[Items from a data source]
================================
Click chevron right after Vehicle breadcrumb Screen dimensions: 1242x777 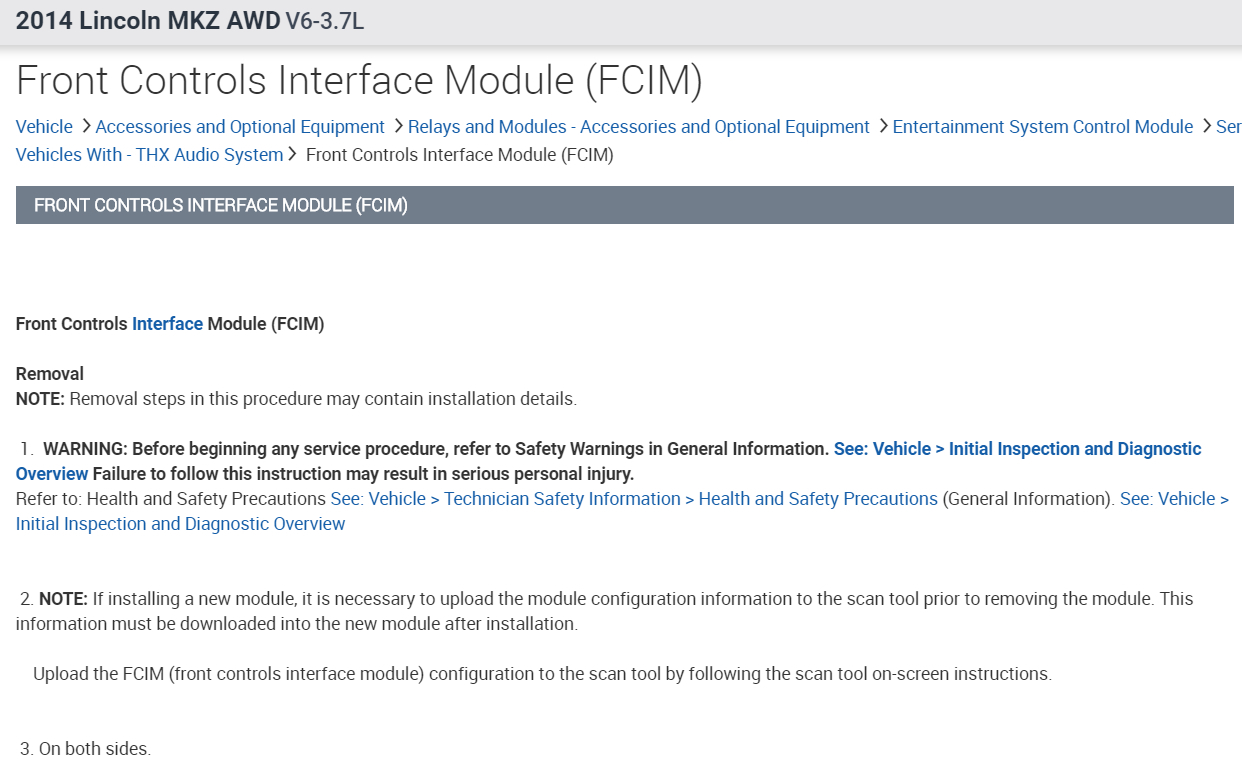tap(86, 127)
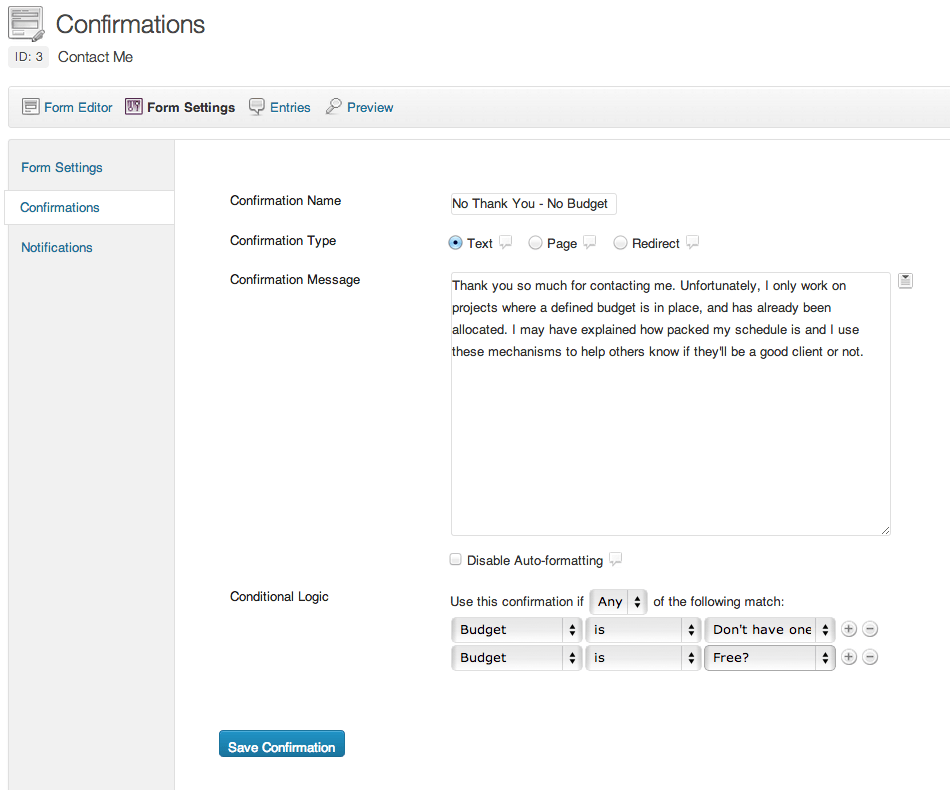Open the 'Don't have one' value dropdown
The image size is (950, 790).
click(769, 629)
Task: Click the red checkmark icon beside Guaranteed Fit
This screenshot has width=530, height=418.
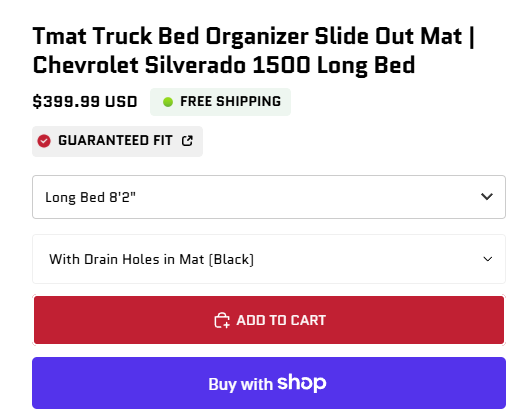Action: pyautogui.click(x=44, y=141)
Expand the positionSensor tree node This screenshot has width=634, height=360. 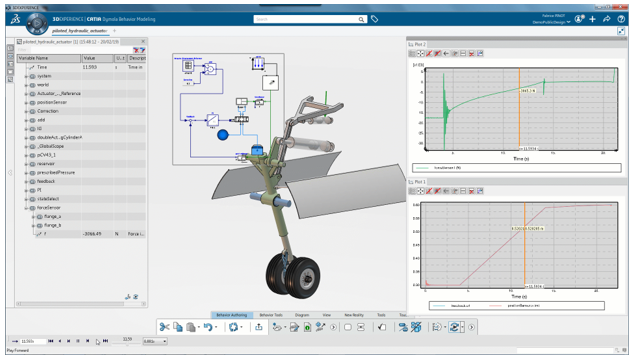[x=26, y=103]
================================
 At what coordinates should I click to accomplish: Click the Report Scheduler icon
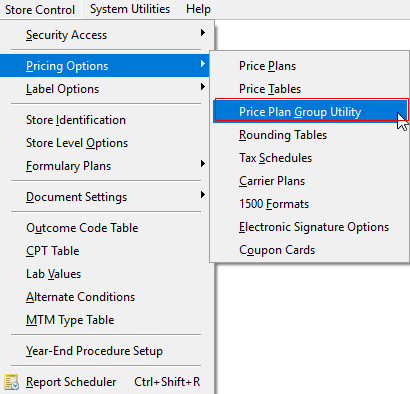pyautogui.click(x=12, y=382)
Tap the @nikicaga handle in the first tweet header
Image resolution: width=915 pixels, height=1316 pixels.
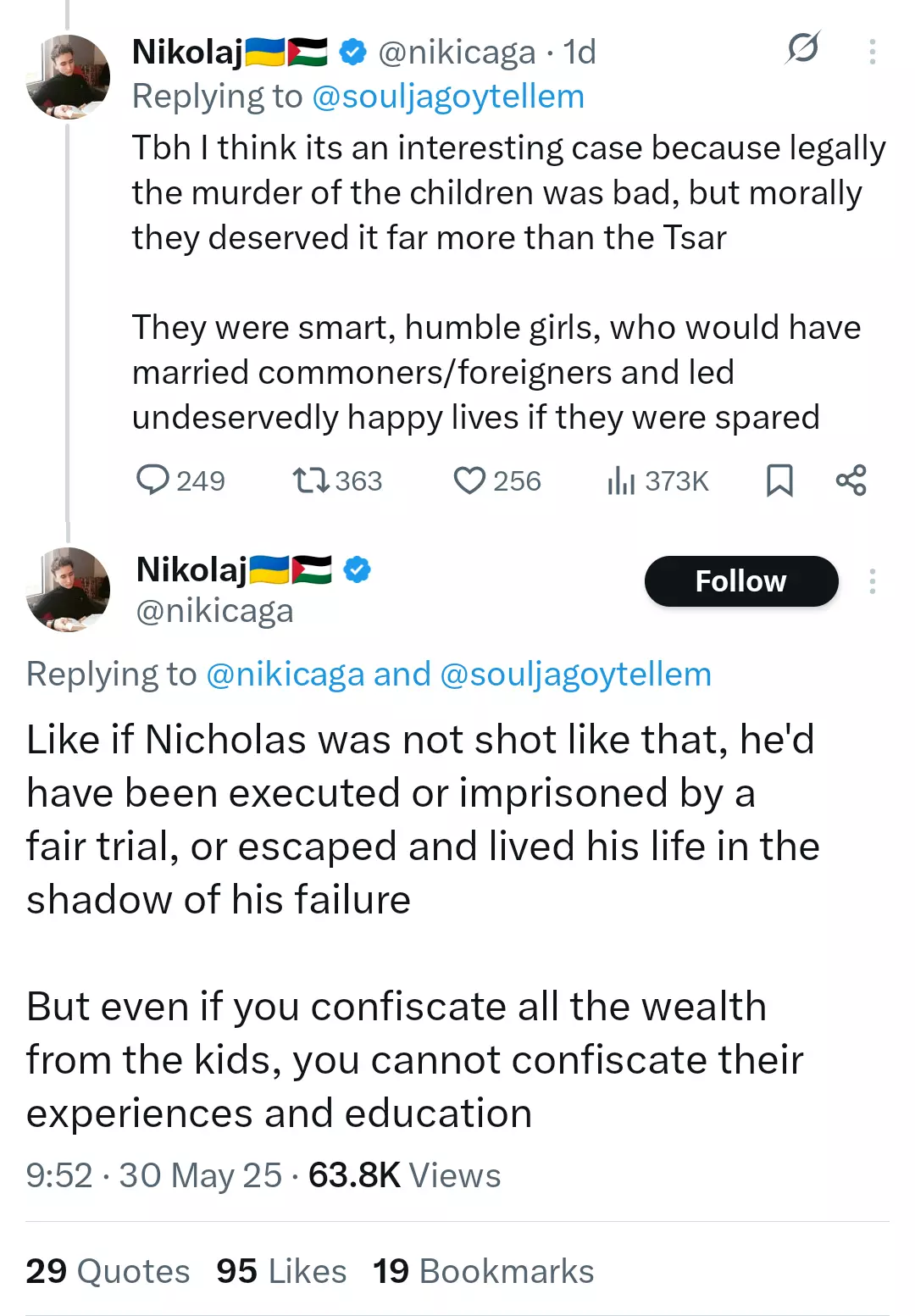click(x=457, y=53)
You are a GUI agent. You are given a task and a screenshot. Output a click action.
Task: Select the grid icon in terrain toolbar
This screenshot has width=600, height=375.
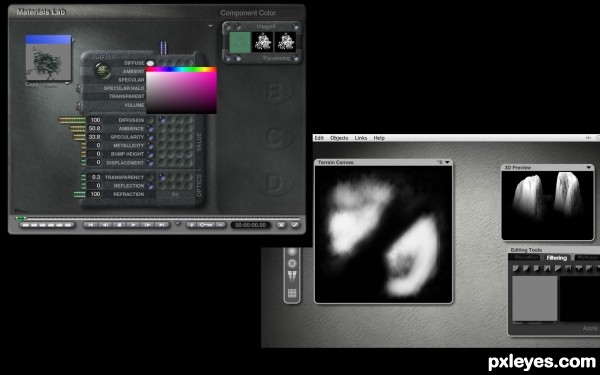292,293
================================
ACTIVITY:
What lines above run from the one with "Tap the @nikicaga" to the one with "Task: Select the grid icon in terrain toolbar"? Give them again exactly, ends included, and leave the pictures out.

COMPLETED TASK:
Tap the @nikicaga handle in the first tweet header
Image resolution: width=915 pixels, height=1316 pixels.
click(x=457, y=53)
You are a GUI agent. You are given a task and a screenshot. Output a click action.
Task: Select the grid icon in terrain toolbar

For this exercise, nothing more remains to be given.